In the data below, begin at the line with "Task: Close the limited time discount banner" and stop after the line with "This screenshot has height=234, width=485."; output those lines exactly and no pictures.
Top of DATASET CONTENT
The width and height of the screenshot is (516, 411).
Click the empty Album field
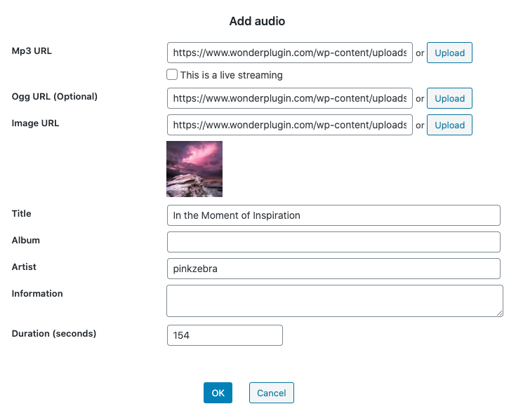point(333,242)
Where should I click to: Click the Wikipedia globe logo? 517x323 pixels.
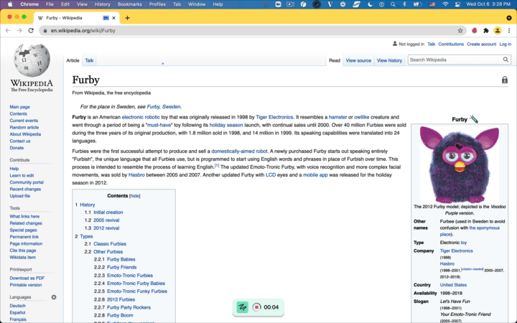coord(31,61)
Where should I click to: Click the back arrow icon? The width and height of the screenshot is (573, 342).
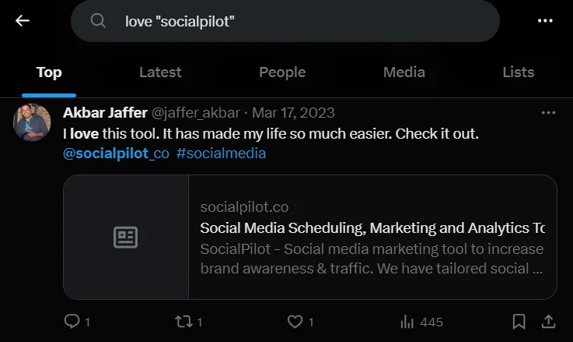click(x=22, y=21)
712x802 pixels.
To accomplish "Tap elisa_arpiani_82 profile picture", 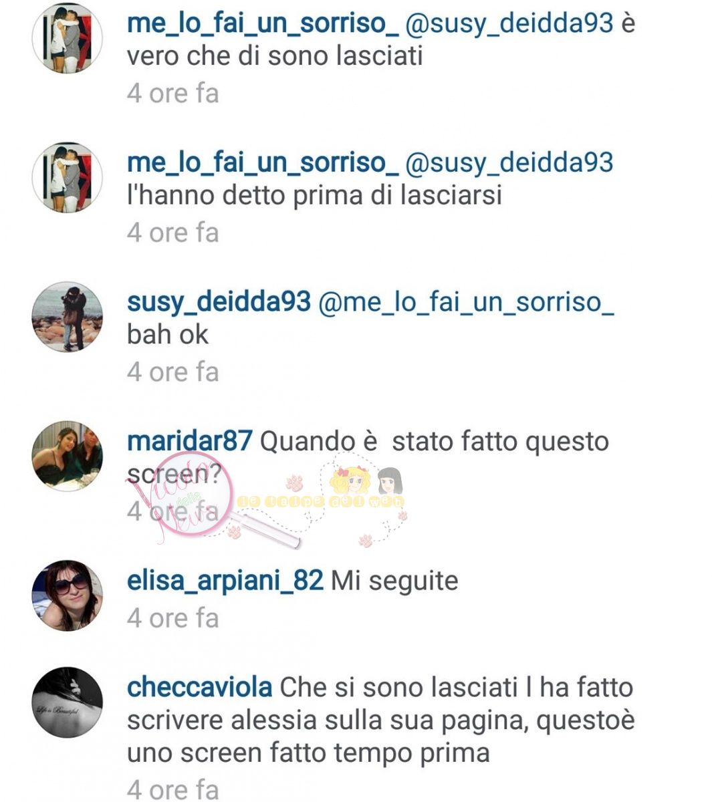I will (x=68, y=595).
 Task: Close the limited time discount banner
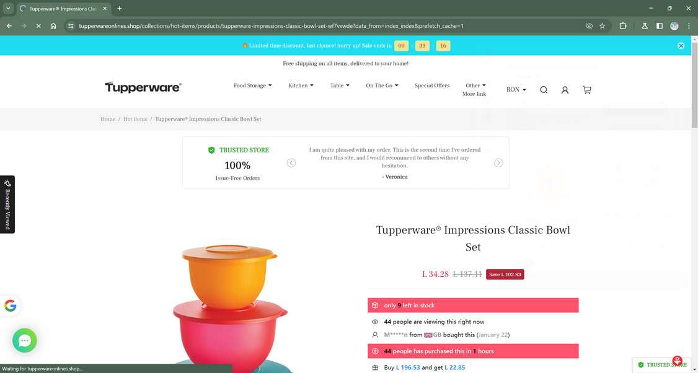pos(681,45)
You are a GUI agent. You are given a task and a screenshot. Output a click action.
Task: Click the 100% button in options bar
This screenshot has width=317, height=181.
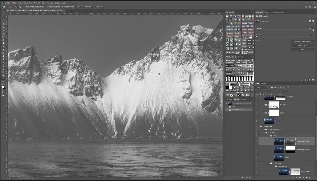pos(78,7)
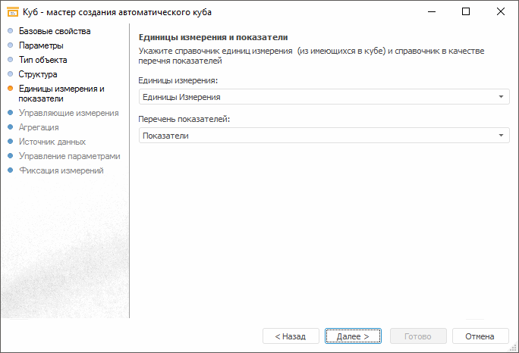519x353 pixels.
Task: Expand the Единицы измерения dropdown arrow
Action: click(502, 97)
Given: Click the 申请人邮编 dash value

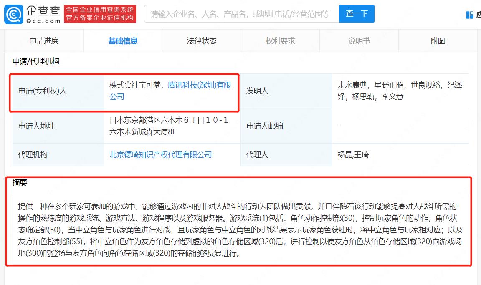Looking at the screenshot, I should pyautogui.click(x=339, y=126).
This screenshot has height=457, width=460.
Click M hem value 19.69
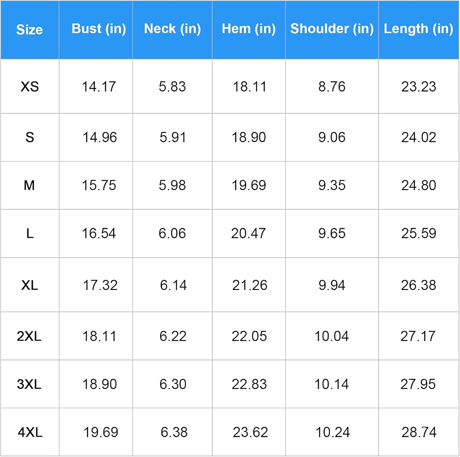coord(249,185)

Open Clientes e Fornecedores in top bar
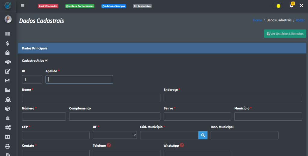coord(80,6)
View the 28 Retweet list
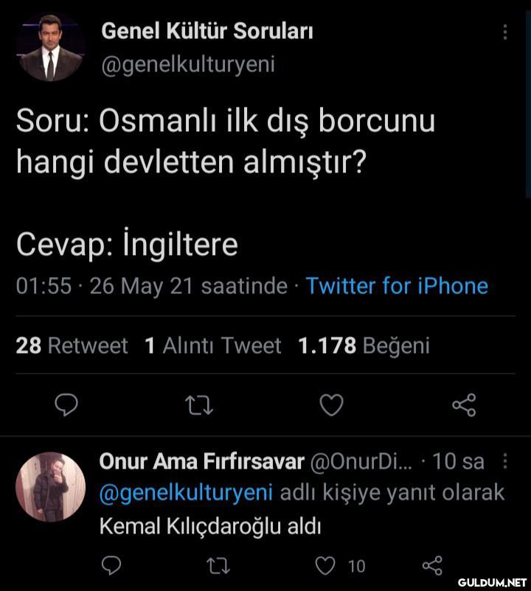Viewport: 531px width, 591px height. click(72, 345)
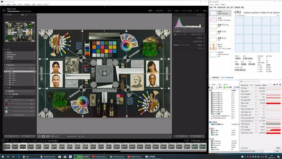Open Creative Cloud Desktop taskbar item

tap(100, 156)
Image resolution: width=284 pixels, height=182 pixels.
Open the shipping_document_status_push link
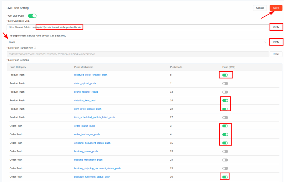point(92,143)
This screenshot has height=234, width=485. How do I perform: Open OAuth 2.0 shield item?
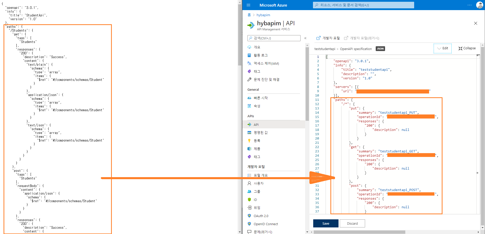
Bottom of DATASET CONTENT
Top of DATASET CONTENT
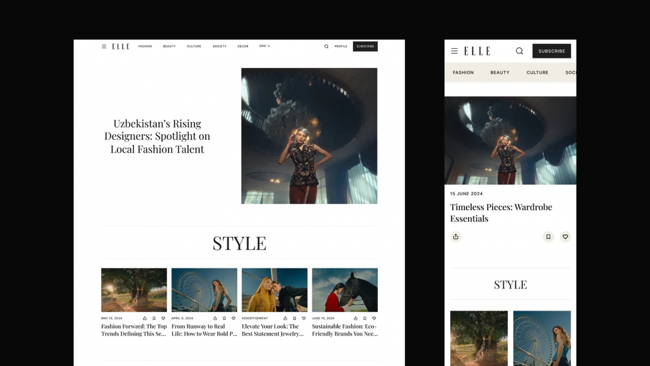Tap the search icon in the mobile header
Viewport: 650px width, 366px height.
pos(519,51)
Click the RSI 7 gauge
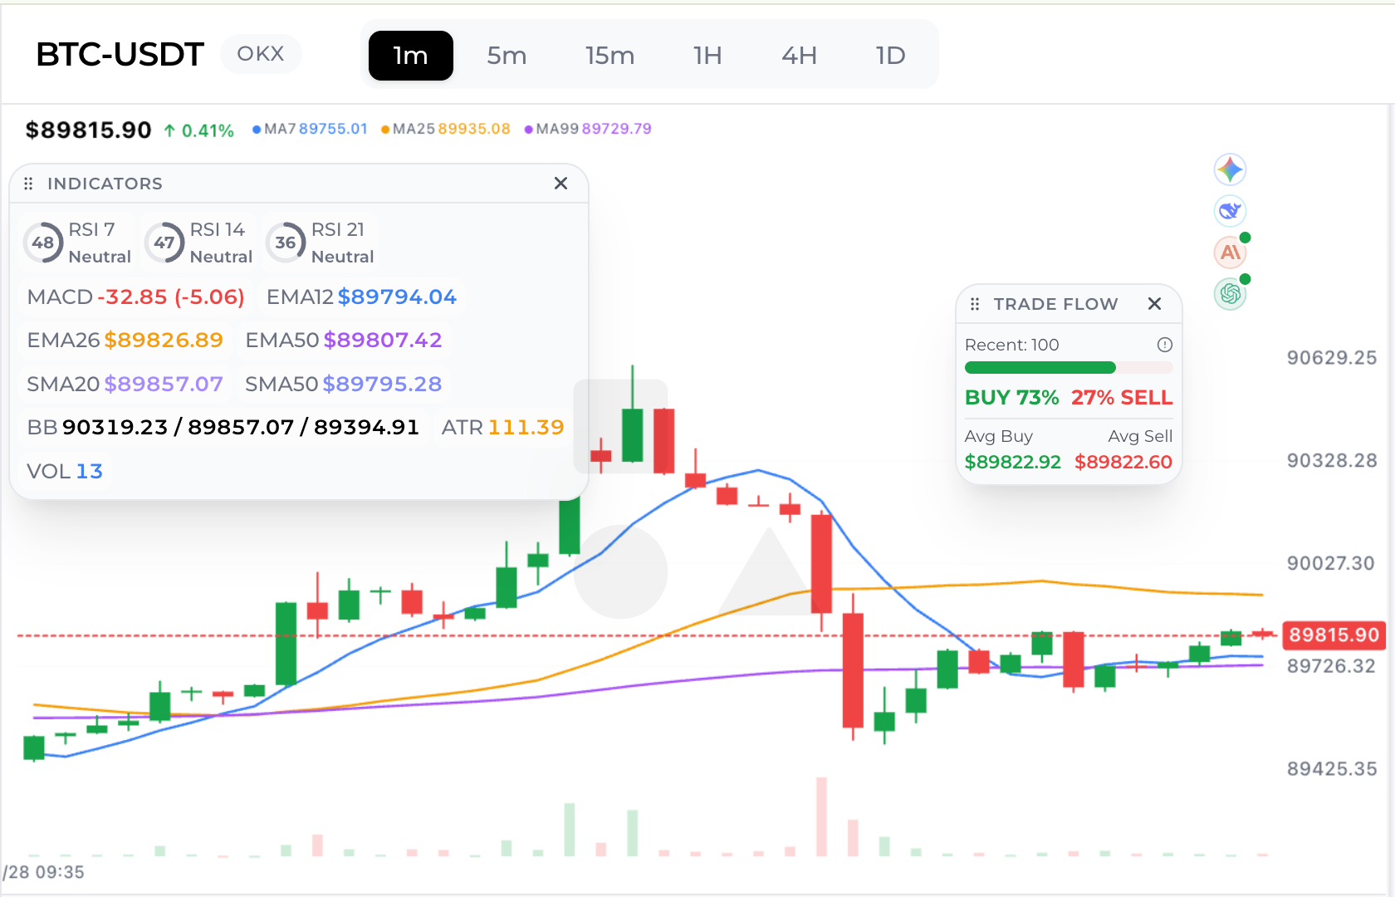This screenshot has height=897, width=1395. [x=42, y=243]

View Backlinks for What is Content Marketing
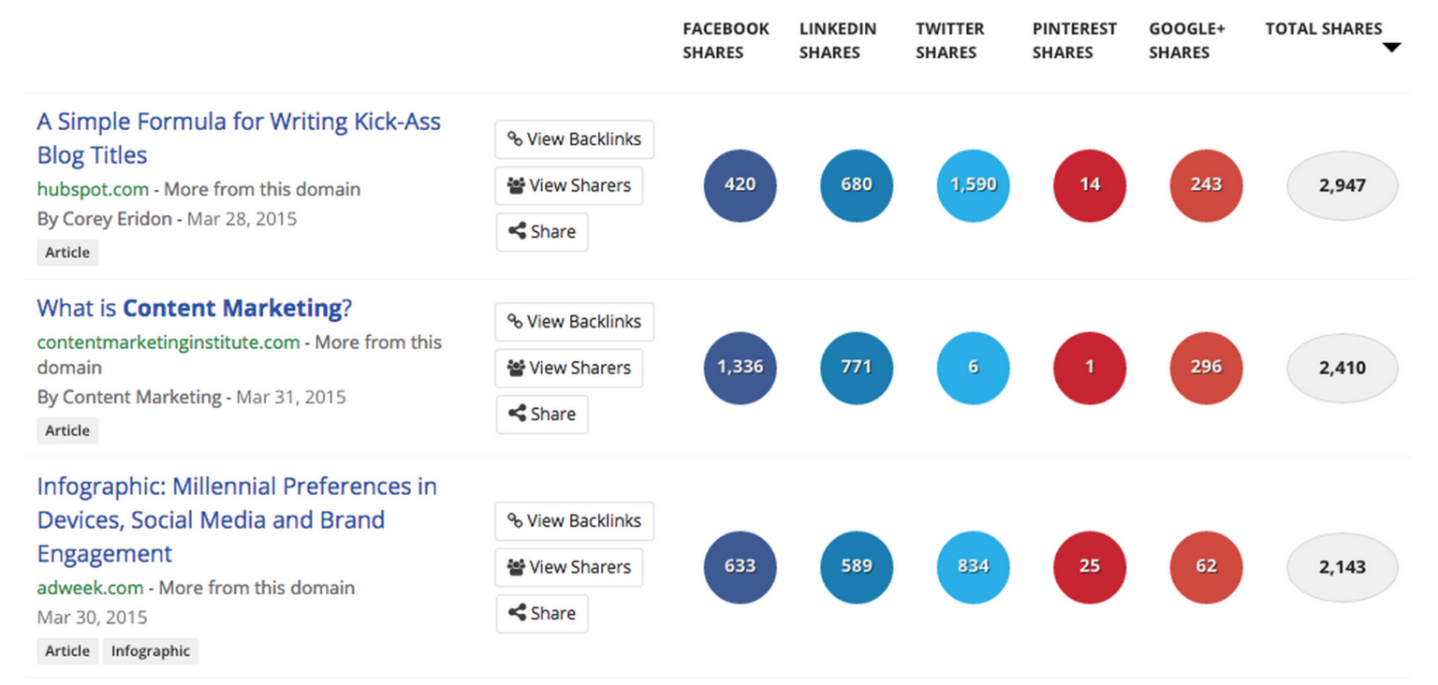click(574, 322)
Bottom of DATASET CONTENT
Top of DATASET CONTENT
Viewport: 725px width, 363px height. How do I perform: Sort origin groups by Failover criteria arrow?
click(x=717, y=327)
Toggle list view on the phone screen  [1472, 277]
Bottom of DATASET CONTENT
§ RESULT FOR THIS TASK:
 Task: Close the limited time discount banner
pos(681,45)
You are a GUI agent. You are given a task and a screenshot. Output a click action.
Task: Click the 100% button in options bar
This screenshot has width=317, height=181.
pos(78,7)
519x353 pixels.
Task: Expand the Единицы измерения dropdown arrow
Action: click(502, 97)
Given: Click the 申请人邮编 dash value

Looking at the screenshot, I should pyautogui.click(x=339, y=126).
This screenshot has height=457, width=460.
Click M hem value 19.69
coord(249,185)

Open Clientes e Fornecedores in top bar
coord(80,6)
View the 28 Retweet list
Viewport: 531px width, 591px height. click(72, 345)
Open Creative Cloud Desktop taskbar item

tap(100, 156)
Image resolution: width=284 pixels, height=182 pixels.
Open the shipping_document_status_push link
point(92,143)
This screenshot has height=234, width=485. How do I perform: Open OAuth 2.0 shield item?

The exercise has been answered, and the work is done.